Blunt censorship. Clark University has cancelled a talk later this month by Norman Finkelstein, saying it will shed more heat than light. This on the same week that Joseph Massad is said to have gotten tenure at Columbia. So reports Mishal Al-Johar, who adds:
At the University of Texas at Austin, we have been begging the pro-Israel crowd to present a speaker with Norman Finkelstein, and they continue to put us off.

One more reason for the BDS campaign against Israel. They boycott pro-Palestine speakers, so let's boycott theirs.
At our campus, I tried for some time to get co-sponsors for a panel or lecture or debate with Dr. Norman Finkelstein. The other groups always declined.
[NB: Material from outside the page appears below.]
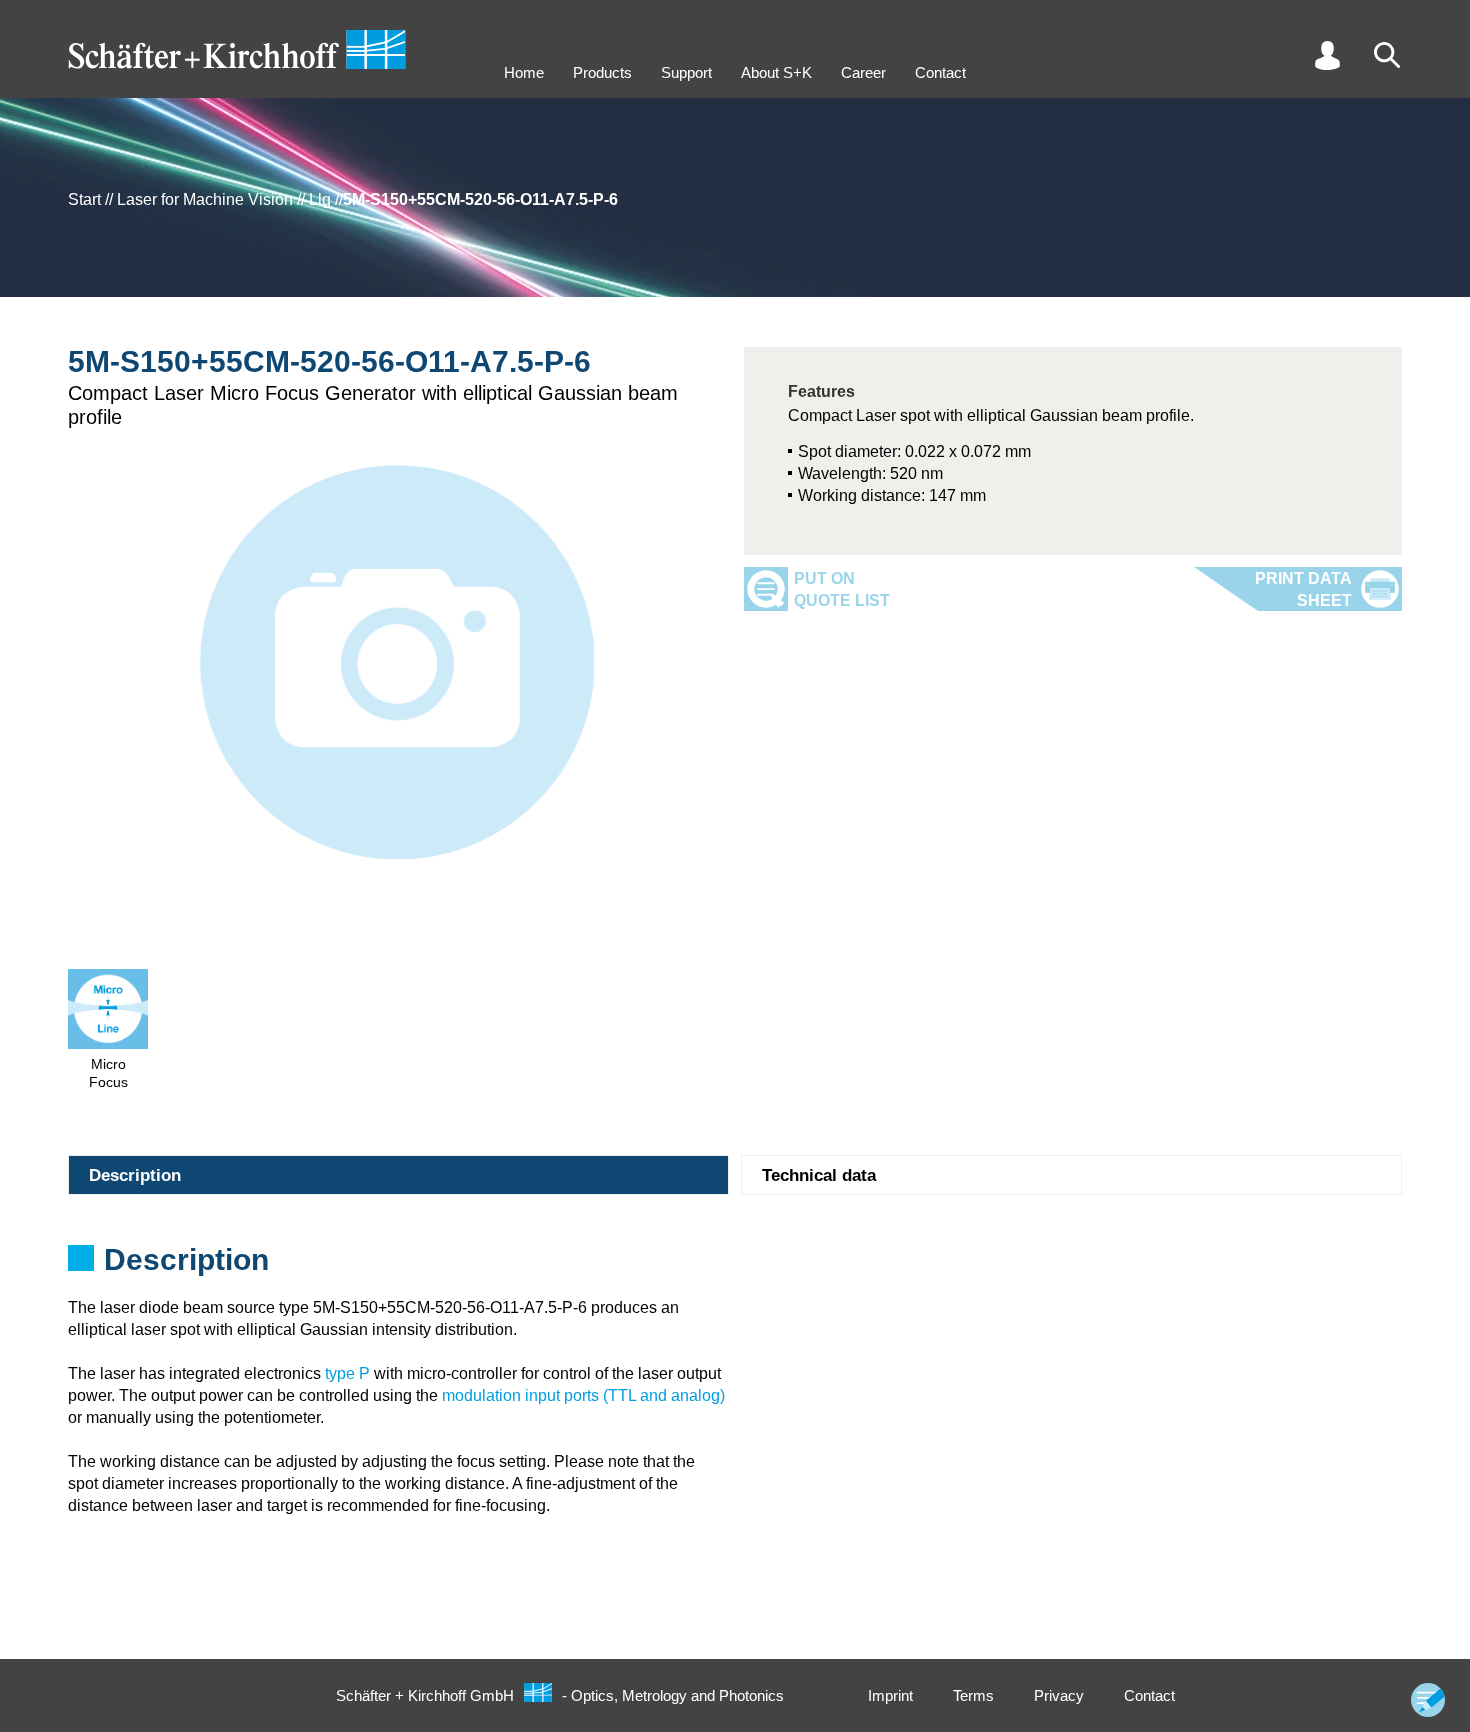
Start (84, 199)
When he was finally brought to campus to speak through a co-sponsorship of groups that were not part of the opposing ones I had contacted initially, they complained they were not allowed an opportunity to provide a rebuttal speaker.
Damned if you do and damned if you don't.
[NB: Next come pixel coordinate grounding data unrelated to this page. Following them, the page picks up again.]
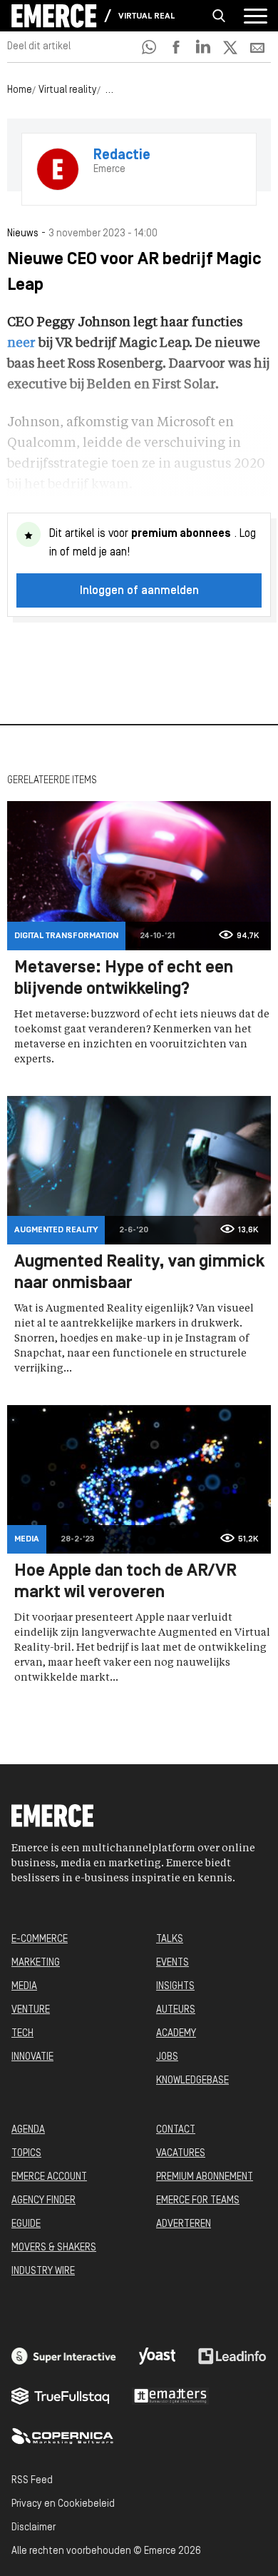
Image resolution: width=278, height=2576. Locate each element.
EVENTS (172, 1963)
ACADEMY (176, 2033)
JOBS (167, 2057)
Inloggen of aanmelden (139, 591)
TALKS (169, 1939)
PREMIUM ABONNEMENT (204, 2177)
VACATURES (180, 2153)
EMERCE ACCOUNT (49, 2177)
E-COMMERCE (39, 1939)
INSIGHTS (175, 1986)
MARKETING (35, 1963)
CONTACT (175, 2130)
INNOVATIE (32, 2057)
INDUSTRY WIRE (43, 2271)
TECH (22, 2033)
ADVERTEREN (183, 2224)
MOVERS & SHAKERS (53, 2248)
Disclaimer (33, 2527)
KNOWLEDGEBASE (192, 2081)
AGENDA (28, 2130)
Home (19, 90)
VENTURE (30, 2010)
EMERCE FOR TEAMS (198, 2200)
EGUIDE (26, 2224)
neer (21, 343)
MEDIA (24, 1986)
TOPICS (26, 2153)
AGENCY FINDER (43, 2200)
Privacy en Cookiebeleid (63, 2504)
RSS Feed (32, 2480)
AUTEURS (175, 2010)
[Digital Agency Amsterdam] (63, 2356)
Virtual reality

Oh, and as an aside, the excuse from the leader of Hillel for declining co-sponsorship was that, "Alan Dershowitz doesn't like him."
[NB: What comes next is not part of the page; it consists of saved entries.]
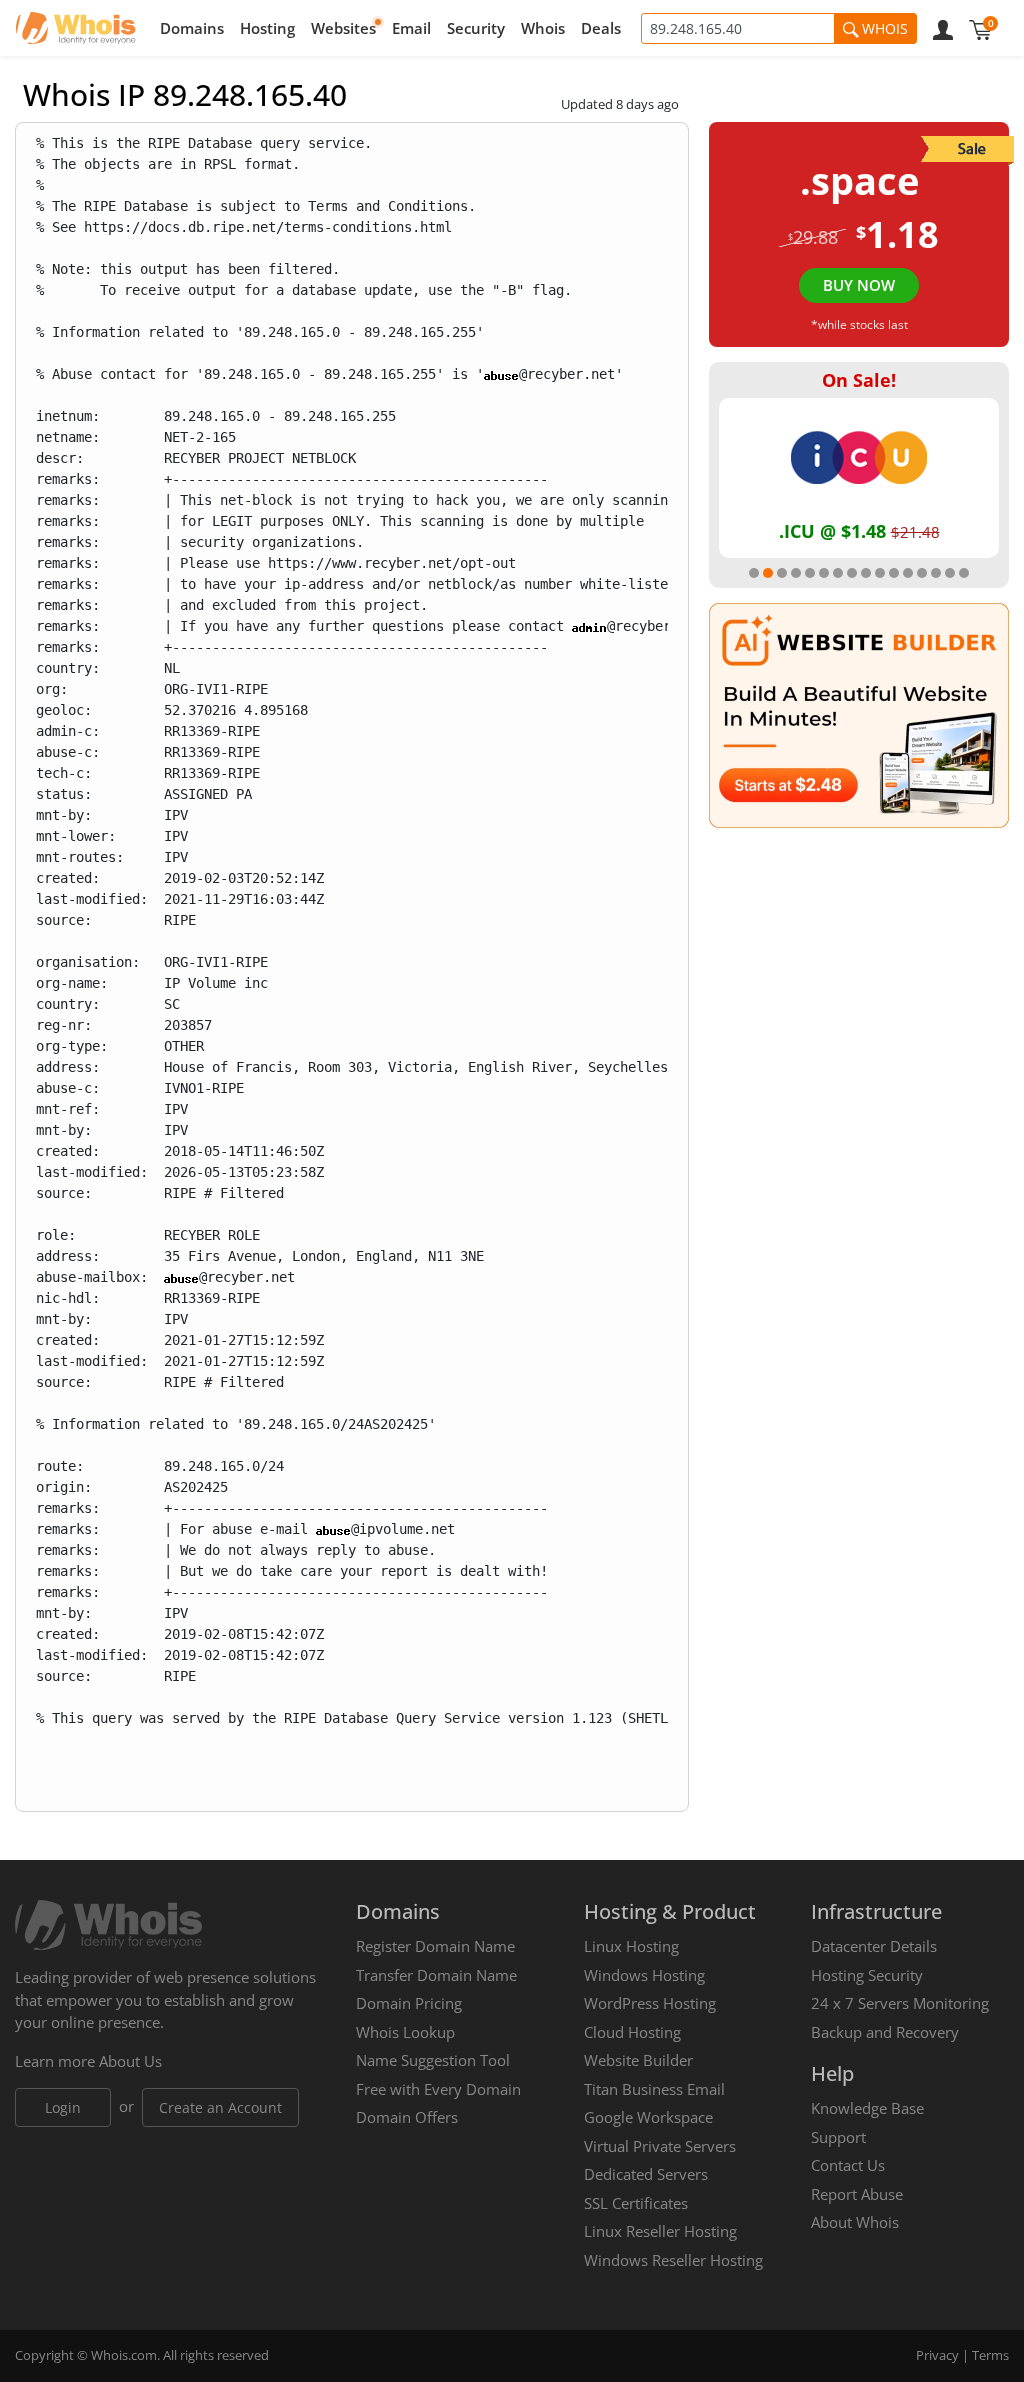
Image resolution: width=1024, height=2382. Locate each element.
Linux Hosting (631, 1946)
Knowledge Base (867, 2108)
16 (964, 573)
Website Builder (638, 2060)
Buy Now (859, 285)
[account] (943, 28)
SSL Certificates (636, 2203)
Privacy (937, 2355)
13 (922, 573)
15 (950, 573)
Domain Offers (407, 2117)
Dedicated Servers (646, 2174)
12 (908, 573)
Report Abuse (857, 2194)
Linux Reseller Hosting (660, 2231)
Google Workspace (648, 2117)
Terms (990, 2355)
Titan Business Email (654, 2089)
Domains (192, 28)
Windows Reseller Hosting (673, 2260)
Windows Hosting (644, 1975)
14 (936, 573)
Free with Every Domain (438, 2089)
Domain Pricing (409, 2003)
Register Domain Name (435, 1946)
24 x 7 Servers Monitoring (900, 2003)
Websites (343, 28)
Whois (543, 28)
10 (880, 573)
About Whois (855, 2222)
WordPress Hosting (650, 2003)
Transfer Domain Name (436, 1975)
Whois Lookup (405, 2032)
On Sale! (859, 380)
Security (476, 28)
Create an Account (220, 2107)
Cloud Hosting (632, 2032)
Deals (601, 28)
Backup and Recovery (885, 2032)
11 (894, 573)
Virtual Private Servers (660, 2146)
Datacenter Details (874, 1946)
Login (63, 2107)
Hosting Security (867, 1975)
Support (838, 2137)
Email (411, 28)
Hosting (267, 28)
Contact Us (848, 2165)
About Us (130, 2061)
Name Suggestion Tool (433, 2060)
Clark University is not alone. I remember that City University's Grad School cancelled a session to discuss the Walt Mearsheimer book on grounds that the issue was "too controversial." Every day in every way I am persuaded that the leaning towers of academe have crumbled. No wonder I can't find an "honest" university to take over the collections of the Kurdish Library. When I asked a harvard academic where to find one he suggested I begin looking on Mars!
Vera, I KNEW your name was familiar, but I just could not place it. It is a pleasure to share comment space with you.
The extent to which the American universities, the last bastions of free speech towards fertilizing
informed citizens so core to any true democracy, has been eroded is really horrifying. Things sure have changed since the Civil Rights Era and the Nam Era–all due to the ivied taboo–criticism of Israel. What a big dummy Uncle Sam has become, a zombie for Likudthink.